With benefits dwindling, who will look after the ‘undeserving’ poor?

Once upon a time, we had to read the old classics to hear about the two kinds of people in need—the labouring poor and the undeserving poor. Dickensian scenes of the hard-working Bob Cratchit, abused by his employer Scrooge, contrasted with the feckless, drunken Bill Sykes.

But is it too far fetched to say we’re heading back in this direction? Attitudes have hardened, with sympathy for those on benefits dwindling. And not surprisingly, George Osborne has capitalised on this shift and grasped it firmly to his austerity chest—slashing housing, unemployment and disability benefits. In the Autumn Statement, he pegged the increase in benefits to just 1 per cent each year for the next three years, despite expectations that real wages for those in work, and inflation, will increase by more. As the economist Jonathan Portes shows, many benefits have been falling relative to average earnings for more than 30 years, despite a slight recent upturn as private sector wages stagnated. But that’s not what the public think.

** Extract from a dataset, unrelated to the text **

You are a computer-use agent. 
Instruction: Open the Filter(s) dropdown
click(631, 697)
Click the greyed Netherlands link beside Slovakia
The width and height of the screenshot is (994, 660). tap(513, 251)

Such a world makes politics difficult, especially for Labour. It feels uncomfortable with the idea that those on low incomes should bear so much of the strain of the current fiscal squeeze. After all, the banking debacle that led to the need for austerity had little to do with them.

Ed Miliband rightly feels he is on firm ground when he questions the cutting of benefits for those in work—the strivers and the squeezed middle. But even Labour is unsure of its touch on benefits for those out of work. Osborne’s characterisation of them as lying in bed may be misleading. But to be found on the wrong side of the vicious atmosphere on scroungers is a dangerous place to be if you want to win elections.

In such a world, the question may soon be asked, if the state under either party is not willing to care for them, who will look after the “undeserving” poor?

Perhaps this will be the future role for charity and philanthropists. For many decades, this sector felt it added value to a fairly comprehensive welfare state by filling in some gaps, funding innovation and supporting new causes. Maybe in the future, however, we will need to look to the modern equivalents of Joseph Rowntree and George Peabody to actually provide any services at all for those at the bottom of the pile.

Already many “unpopular” causes only survive by getting help from charitable organisations and sources—support for prisoners, asylum seekers, and those with severe mental health problems. Since we will always have those who cannot get by in modern society, perhaps it will fall to real charity and faith-based groups to once again support them.

Some may think this a desirable state of affairs—ending forever the moral hazard associated with the welfare system. But many of us sitting in our warm homes will feel that while Dickensian is a nice atmospheric phrase, it is not one we expected to see lived out again in our lifetime.